THE PROBLEM
What do you get when you copy out the data word for word, beginning at the line that contains "Viewport: 1399px width, 629px" and ending after the line that contains "Action: click(621, 172)"?
## start EXTRACTED INFORMATION
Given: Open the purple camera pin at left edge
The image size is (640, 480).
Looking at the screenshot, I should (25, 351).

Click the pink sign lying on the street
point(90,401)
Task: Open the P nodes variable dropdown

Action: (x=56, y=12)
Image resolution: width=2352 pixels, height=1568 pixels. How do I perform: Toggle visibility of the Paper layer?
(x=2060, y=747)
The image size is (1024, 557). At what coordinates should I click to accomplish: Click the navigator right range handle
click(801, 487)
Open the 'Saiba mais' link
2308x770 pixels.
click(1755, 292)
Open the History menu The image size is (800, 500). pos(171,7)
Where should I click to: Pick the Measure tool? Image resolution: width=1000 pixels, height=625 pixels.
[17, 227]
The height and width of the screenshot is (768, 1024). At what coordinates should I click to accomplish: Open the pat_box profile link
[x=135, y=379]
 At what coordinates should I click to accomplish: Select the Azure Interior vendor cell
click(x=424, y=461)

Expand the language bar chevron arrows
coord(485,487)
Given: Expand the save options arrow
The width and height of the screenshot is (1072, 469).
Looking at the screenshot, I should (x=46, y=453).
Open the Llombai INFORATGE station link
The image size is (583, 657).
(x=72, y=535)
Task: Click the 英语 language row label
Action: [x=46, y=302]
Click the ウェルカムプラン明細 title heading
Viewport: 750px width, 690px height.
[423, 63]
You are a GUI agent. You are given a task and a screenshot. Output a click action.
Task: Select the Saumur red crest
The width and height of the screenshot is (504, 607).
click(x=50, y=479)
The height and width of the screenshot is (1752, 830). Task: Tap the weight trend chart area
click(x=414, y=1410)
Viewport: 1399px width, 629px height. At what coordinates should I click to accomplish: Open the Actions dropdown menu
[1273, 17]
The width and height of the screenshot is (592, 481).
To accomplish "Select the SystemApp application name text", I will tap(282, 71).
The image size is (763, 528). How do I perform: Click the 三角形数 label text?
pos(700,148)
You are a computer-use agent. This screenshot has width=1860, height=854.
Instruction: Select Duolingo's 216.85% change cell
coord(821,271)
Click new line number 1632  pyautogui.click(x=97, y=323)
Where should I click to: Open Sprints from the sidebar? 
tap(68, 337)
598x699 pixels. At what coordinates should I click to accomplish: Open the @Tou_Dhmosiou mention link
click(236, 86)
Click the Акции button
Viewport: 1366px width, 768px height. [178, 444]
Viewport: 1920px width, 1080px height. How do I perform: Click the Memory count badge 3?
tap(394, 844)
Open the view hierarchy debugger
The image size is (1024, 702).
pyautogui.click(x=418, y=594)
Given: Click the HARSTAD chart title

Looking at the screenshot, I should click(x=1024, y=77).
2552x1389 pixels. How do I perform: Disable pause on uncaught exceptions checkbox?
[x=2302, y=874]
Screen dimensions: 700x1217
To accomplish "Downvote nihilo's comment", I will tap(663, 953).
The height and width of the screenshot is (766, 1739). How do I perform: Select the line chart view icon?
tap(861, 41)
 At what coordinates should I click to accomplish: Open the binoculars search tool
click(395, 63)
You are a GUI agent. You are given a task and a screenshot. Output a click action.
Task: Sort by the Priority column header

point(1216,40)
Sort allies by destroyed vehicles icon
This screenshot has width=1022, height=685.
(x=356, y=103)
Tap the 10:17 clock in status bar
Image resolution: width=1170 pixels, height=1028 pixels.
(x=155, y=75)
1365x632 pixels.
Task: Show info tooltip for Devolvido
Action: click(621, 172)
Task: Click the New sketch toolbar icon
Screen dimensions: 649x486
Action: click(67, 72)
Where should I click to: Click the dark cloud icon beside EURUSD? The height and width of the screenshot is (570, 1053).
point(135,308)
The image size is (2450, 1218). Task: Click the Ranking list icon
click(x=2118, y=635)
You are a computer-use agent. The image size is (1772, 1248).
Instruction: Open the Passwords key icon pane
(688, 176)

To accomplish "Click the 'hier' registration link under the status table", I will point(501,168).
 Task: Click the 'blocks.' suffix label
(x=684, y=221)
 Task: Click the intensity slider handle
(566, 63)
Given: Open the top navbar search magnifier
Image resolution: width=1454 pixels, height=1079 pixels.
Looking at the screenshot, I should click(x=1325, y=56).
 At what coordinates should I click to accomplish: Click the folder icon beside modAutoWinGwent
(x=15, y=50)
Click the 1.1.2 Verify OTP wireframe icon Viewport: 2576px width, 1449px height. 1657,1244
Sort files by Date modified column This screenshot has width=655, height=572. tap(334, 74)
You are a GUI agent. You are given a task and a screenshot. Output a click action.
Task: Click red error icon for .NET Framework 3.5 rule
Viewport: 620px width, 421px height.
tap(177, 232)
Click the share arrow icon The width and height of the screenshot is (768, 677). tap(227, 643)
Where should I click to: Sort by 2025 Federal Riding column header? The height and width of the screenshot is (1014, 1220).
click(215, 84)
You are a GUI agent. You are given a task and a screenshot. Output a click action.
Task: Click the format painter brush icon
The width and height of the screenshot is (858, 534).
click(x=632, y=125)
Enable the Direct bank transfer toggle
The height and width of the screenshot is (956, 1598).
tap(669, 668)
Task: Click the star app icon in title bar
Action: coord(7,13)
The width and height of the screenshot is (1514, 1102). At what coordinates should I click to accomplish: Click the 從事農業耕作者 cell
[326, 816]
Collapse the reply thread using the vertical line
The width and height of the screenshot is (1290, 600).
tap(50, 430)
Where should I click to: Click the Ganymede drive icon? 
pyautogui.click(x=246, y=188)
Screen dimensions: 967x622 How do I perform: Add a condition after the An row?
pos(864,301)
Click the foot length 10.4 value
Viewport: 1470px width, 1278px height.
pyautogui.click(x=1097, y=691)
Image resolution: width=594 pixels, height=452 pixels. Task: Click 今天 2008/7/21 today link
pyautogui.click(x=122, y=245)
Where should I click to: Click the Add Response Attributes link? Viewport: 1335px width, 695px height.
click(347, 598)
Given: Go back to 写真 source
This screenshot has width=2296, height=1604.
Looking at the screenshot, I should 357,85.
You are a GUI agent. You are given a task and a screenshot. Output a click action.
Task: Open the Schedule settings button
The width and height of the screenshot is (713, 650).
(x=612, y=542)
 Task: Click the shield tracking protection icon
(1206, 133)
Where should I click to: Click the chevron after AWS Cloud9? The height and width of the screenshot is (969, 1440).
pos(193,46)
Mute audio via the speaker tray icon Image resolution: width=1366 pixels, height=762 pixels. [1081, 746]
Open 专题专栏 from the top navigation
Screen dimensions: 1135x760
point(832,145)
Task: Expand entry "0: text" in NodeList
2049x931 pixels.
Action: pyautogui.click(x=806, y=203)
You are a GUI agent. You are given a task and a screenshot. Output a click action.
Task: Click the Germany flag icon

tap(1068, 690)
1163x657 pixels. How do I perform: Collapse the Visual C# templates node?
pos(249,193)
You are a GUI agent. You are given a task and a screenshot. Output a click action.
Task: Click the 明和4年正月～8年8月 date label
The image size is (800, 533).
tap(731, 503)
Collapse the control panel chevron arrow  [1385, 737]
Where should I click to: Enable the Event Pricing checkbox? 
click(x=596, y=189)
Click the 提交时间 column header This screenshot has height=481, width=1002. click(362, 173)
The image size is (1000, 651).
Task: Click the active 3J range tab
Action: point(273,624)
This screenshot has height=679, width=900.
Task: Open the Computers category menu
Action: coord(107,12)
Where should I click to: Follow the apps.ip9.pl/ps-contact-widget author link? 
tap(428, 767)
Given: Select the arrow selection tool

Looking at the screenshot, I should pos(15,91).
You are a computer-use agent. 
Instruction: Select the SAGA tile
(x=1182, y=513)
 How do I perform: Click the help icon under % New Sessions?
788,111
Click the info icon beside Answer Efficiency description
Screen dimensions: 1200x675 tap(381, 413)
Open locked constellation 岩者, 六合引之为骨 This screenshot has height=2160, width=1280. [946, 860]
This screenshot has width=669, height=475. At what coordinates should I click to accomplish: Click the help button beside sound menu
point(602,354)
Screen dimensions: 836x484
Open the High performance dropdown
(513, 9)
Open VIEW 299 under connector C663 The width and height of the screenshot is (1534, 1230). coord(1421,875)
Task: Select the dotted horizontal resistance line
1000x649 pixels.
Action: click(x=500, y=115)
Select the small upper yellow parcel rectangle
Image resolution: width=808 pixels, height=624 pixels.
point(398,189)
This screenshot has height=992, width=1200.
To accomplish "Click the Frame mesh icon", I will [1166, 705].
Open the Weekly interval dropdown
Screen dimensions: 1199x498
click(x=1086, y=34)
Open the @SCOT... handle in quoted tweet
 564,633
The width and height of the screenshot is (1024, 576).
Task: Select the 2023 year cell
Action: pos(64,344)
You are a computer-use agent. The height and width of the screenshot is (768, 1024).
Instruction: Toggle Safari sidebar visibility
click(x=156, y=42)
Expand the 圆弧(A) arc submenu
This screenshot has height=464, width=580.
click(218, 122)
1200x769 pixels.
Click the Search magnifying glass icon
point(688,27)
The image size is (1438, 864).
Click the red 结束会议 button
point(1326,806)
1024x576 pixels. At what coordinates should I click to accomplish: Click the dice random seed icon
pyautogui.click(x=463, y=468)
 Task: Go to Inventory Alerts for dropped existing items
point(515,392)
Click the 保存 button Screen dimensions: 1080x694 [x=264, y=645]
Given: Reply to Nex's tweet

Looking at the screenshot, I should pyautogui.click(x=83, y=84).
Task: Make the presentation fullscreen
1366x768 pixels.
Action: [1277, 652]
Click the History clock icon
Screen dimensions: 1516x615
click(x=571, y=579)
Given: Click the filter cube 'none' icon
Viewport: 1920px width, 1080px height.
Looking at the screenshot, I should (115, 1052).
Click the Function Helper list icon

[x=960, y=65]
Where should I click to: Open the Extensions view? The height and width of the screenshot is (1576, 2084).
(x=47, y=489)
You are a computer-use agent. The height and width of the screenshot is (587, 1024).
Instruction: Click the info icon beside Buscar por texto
## end EXTRACTED INFORMATION
RESPONSE TO THE TASK
Viewport: 1399px width, 629px height. At what coordinates should I click to accomplish: Open the Actions dropdown menu
[1273, 17]
The width and height of the screenshot is (592, 481).
To accomplish "Select the SystemApp application name text", I will tap(282, 71).
The image size is (763, 528). How do I perform: Click the 三角形数 label text?
pos(700,148)
You are a computer-use agent. This screenshot has width=1860, height=854.
Instruction: Select Duolingo's 216.85% change cell
coord(821,271)
Click new line number 1632  pyautogui.click(x=97, y=323)
Where should I click to: Open Sprints from the sidebar? 
tap(68, 337)
598x699 pixels. At what coordinates should I click to accomplish: Open the @Tou_Dhmosiou mention link
click(236, 86)
Click the Акции button
Viewport: 1366px width, 768px height. [178, 444]
Viewport: 1920px width, 1080px height. How do I perform: Click the Memory count badge 3?
tap(394, 844)
Open the view hierarchy debugger
The image size is (1024, 702).
pyautogui.click(x=418, y=594)
Given: Click the HARSTAD chart title

Looking at the screenshot, I should click(x=1024, y=77).
2552x1389 pixels. How do I perform: Disable pause on uncaught exceptions checkbox?
[x=2302, y=874]
Screen dimensions: 700x1217
To accomplish "Downvote nihilo's comment", I will tap(663, 953).
The height and width of the screenshot is (766, 1739). How do I perform: Select the line chart view icon?
tap(861, 41)
 At what coordinates should I click to accomplish: Open the binoculars search tool
click(395, 63)
You are a GUI agent. You are given a task and a screenshot. Output a click action.
Task: Sort by the Priority column header

point(1216,40)
Sort allies by destroyed vehicles icon
This screenshot has width=1022, height=685.
(x=356, y=103)
Tap the 10:17 clock in status bar
Image resolution: width=1170 pixels, height=1028 pixels.
(x=155, y=75)
1365x632 pixels.
Task: Show info tooltip for Devolvido
Action: click(621, 172)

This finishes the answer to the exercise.